From Pulitzer Prize finalist Annie Jacobsen, the untold story of the CIA's secret paramilitary units.
When diplomacy fails and war is unwise, the president calls on the CIA's Special Activities Division, a highly classified branch of the CIA and the most effective black-operations force in the world. Originally known as the president's guerrilla warfare corps, SAD conducts risky and ruthless operations that have evolved over time to defend America from its enemies. Almost every American president since World War II has asked the CIA to conduct sabotage, subversion, and yes, assassination.
With unprecedented access to 42 men and women who proudly and secretly worked on CIA covert operations from the dawn of the Cold War to the present day, along with declassified documents and deep historical research, Pulitzer Prize finalist Annie Jacobsen unveils - like never before - a complex world of individuals working in treacherous environments populated with killers, connivers, and saboteurs. Despite Hollywood notions of off-book operations and external secret hires, covert action is actually one piece in a colossal foreign policy machine.

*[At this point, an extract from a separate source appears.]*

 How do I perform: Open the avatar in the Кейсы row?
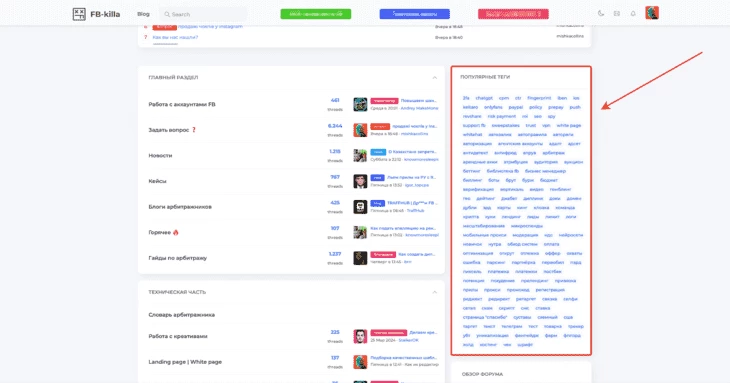(x=360, y=181)
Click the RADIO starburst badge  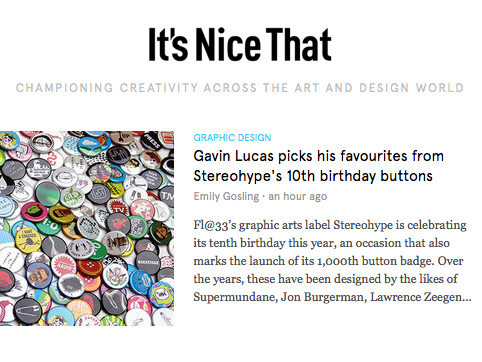pyautogui.click(x=64, y=264)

Written with the pacing of a thriller, Surprise, Kill, Vanish brings to vivid life the sheer pandemonium and chaos, as well as the unforgettable human will to survive and the intellectual challenge of not giving up hope that define paramilitary and intelligence work. Jacobsen's exclusive interviews - with members of the CIA's Senior Intelligence Service (equivalent to the Pentagon's generals), its counterterrorism chiefs, targeting officers, and Special Activities Division's Ground Branch operators who conduct today's close-quarters killing operations around the world - reveal, for the first time, the enormity of this shocking, controversial, and morally complex terrain. Is the CIA's paramilitary army America's weaponized strength or a liability to its principled standing in the world?
Every operation reported in this audiobook, however unsettling, is legal.
PLEASE NOTE: When you purchase this title, the accompanying PDF will be available in your Audible Library along with the audio.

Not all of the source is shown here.